The 1956 Mission 66 plan for the 1966 NPS 50th anniversary included restoring battlefield houses, resurfacing 31 mi of avenues, replacing the railway cut bridge, and restoring the 1884 Gettysburg Cyclorama.

===1962–present===
As the Mission 66 Cyclorama Building at Gettysburg with a new battlefield observation deck was being completed in 1962, the nearby 1896 Zeigler's Grove observation tower was removed (the 1895 Big Round Top observation tower was removed in 1968). In 1967, the NPS purchased the 1921 Gettysburg National Museum, which the NPS operated from 1971-2008. Also in 1971, the NPS acquired Round Top Station and the Round Top Museum, using the latter as an environmental resource center until demolished c. July 1982. The private Gettysburg National Tower of 393 ft was completed in 1974 to provide several observation levels for viewing the battlefield, but was purchased under eminent domain and demolished in 2000. In the Devil's Den area, trees were removed in 2007, and the comfort station was razed April 8, 2010. Similarly, the Gettysburg National Museum was demolished in 2008.

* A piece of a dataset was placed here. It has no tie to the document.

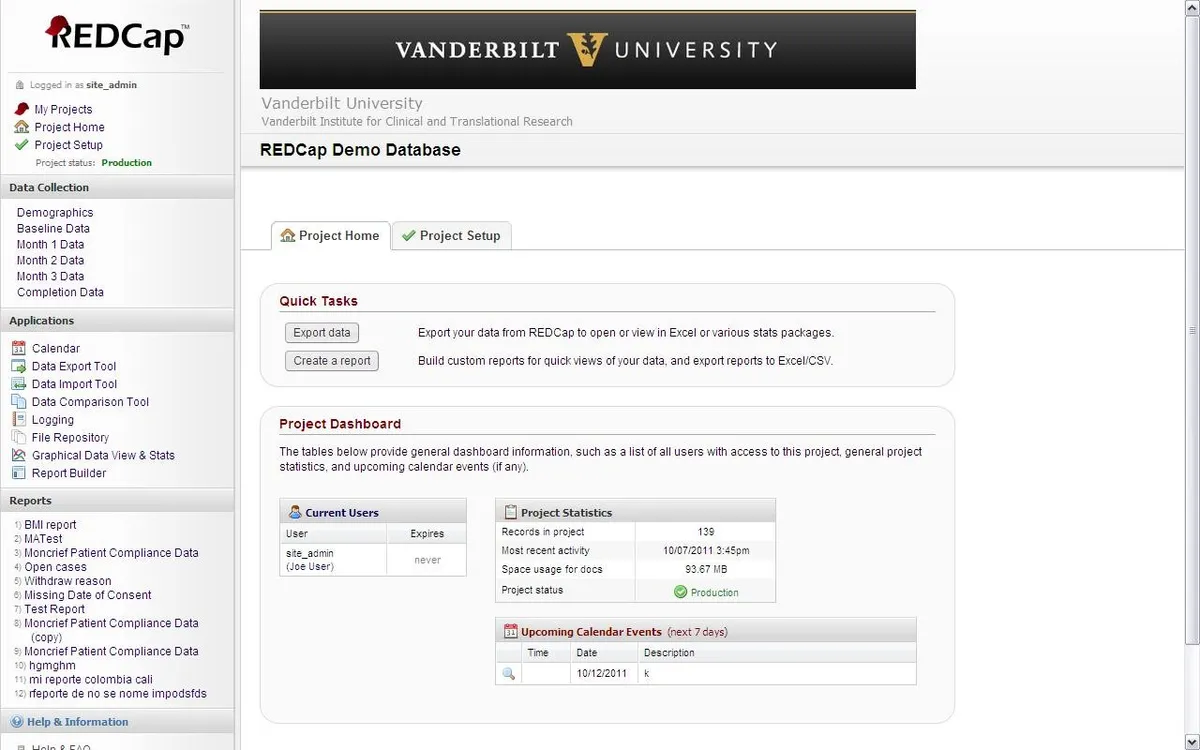Click the Data Comparison Tool icon
Viewport: 1200px width, 750px height.
19,402
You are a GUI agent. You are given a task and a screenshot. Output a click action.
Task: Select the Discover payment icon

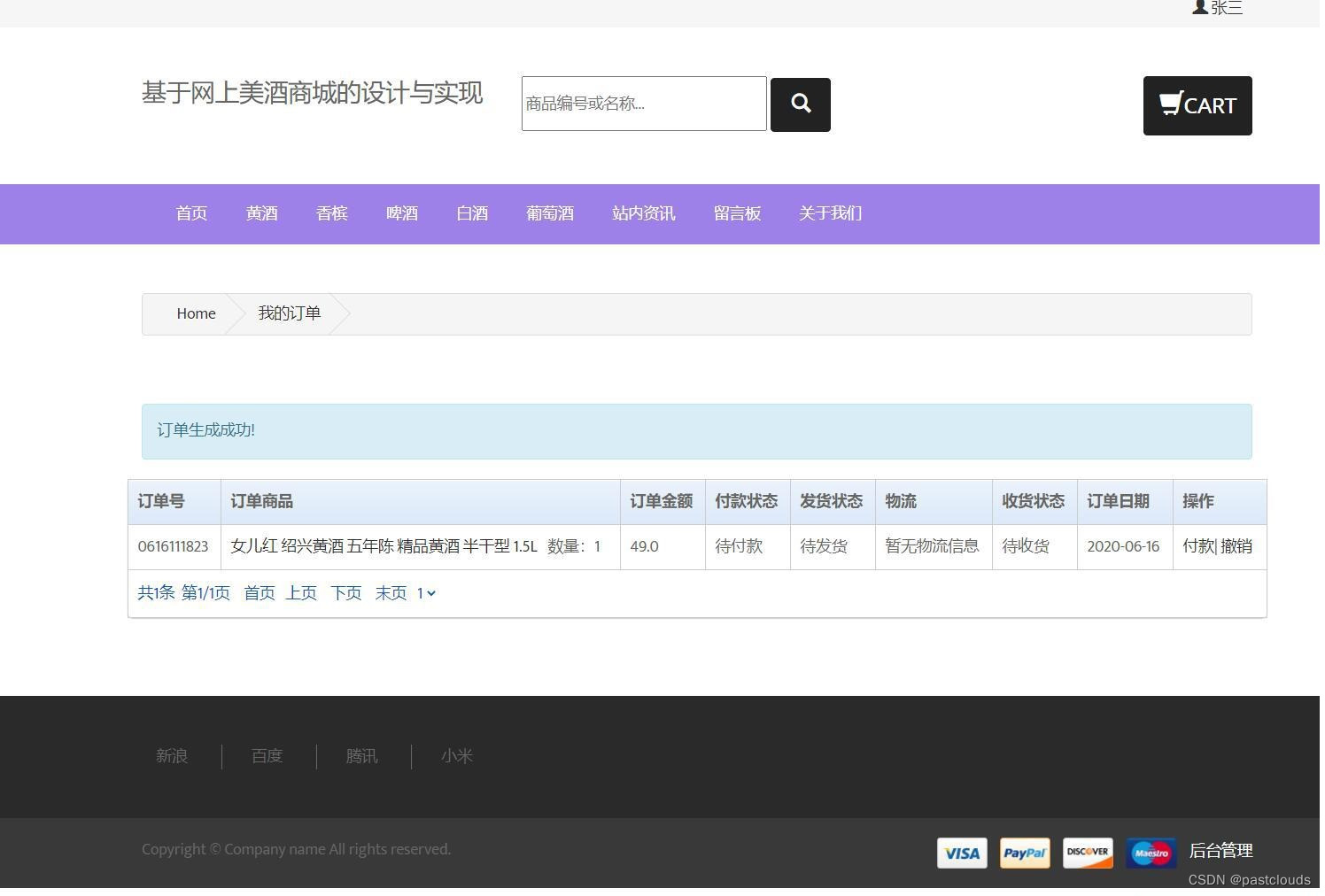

In 2008, the Gettysburg National Military Park had 1,320 monuments, 410 cannon, 148 historic buildings, 2½ observation towers, and 41 mi of avenues, roads, and lanes; (8 unpaved). "one of the largest collections of outdoor sculpture in the world."

In February 2013 the landmark modernist Cyclorama Building and Visitor Center, designed by renowned architect Richard Neutra, was destroyed. The 19th century Gettysburg Cyclorama depicting the battlefield had previously been removed for restoration, and was reinstalled in the new rustic style Gettysburg Museum and Visitor Center.

The Gettysburg National Military Park receives an annual 3 million visitors per year.

The American Battlefield Trust and its partners have acquired and preserved 1,231 acres of the overall battlefield in more than 35 separate transactions since 1997. Some of the land has been sold or conveyed to the National Park Service to be incorporated into the national park, but other land acquisitions are outside the official, federally established, current park boundary and thus cannot become part of the park. This includes the headquarters of Confederate Gen. Robert E. Lee, one of the Trust's most significant and expensive acquisitions. In 2015, the Trust paid $6 million for a four-acre parcel that included the stone house that Lee used as his headquarters during the battle. The Trust razed a motel, restaurant and other buildings within the parcel to restore the site to its wartime appearance, added interpretive signs and opened the site to the public in October, 2016.